I'm not feeling sorry for myself really, but I think I was starting to become complacent of my own limitations in life. I never imagined that at 24 years old, my life would be a series of medical treatments, hospital visits and hours of coughing or pain. I think what has got me so bummed out is the fact that when I see my old school mates, I see them with families and children, degrees and other things that hadn't seemed so unlikely for me when I was 20 or so. While I do believe in the whole idea of everything happens for a reason, I do wonder what reason there could be for all of this. Its a strange thing to ponder, but sometimes I cannot help but lose myself in thought for just a while.
I have started to finally deal with what has been eating away at me, and coming to terms with the traumatic parts of my background, when we see and accept the dark, the light is often brighter and hope always seems to follow. It may have taken many years and a lot of therapy, nights spent sobbing on my own or just doing what I had to to survive, but I am doing it. I am learning to cope with my OCD, my bi-polar and (yes, we all know about it and I am through being ashamed of it) my schizophrenia. I don't expect special treatment and I don't let anyone make me feel ashamed or inferior because of my problems. If anything, it is in accepting myself and my mental health that I can begin to heal and put the pieces of my mind back in to place and go on living as best as I can.

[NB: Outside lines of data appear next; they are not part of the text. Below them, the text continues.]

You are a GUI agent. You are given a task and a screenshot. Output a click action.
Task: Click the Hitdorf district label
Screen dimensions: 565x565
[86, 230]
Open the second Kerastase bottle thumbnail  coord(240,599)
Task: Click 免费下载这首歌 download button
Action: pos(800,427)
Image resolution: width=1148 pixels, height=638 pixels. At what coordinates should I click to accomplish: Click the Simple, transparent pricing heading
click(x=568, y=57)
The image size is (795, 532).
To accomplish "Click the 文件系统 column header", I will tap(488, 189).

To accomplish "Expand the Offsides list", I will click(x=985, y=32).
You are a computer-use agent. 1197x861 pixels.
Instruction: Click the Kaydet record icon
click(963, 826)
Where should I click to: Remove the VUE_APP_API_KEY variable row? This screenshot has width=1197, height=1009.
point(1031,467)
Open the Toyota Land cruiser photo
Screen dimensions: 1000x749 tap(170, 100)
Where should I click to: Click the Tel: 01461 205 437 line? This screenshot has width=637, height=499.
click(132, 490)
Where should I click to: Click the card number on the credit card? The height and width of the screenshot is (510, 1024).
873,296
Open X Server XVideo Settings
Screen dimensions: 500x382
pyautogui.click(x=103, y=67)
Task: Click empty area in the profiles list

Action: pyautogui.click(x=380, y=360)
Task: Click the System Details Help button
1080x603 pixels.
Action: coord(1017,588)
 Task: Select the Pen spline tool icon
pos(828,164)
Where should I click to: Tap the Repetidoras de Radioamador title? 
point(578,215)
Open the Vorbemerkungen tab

Accepting ones own limitations is something that anyone with a long term condition has to learn to do. I had to learn new ways of doing things and allowed myself time to either rest or how to give myself the right medication when I needed it. I also had to learn to give myself a bit of a break once in a while. It isn't selfish or anything else. It is just human nature to sometimes need a bit of a rest or taking an extra 5 minutes to walk to the shop or the bus stop. I'm dealing with my asthma and a small pneumonia infection again, so I know that sometimes I am just not going to be up for much for a while. The first time I had it was 3 years ago, I have had it a fair amount of times since, and I remember the recovery process is sometimes just as difficult as the actual conditions themselves. It can be very frustrating at times, especially when you get so tired doing something normal like taking a bath or making something to eat or drink. I'm adapting, but sometimes I do feel a bit dejected, I mean going out over the last few days was a bit difficult, but worth it.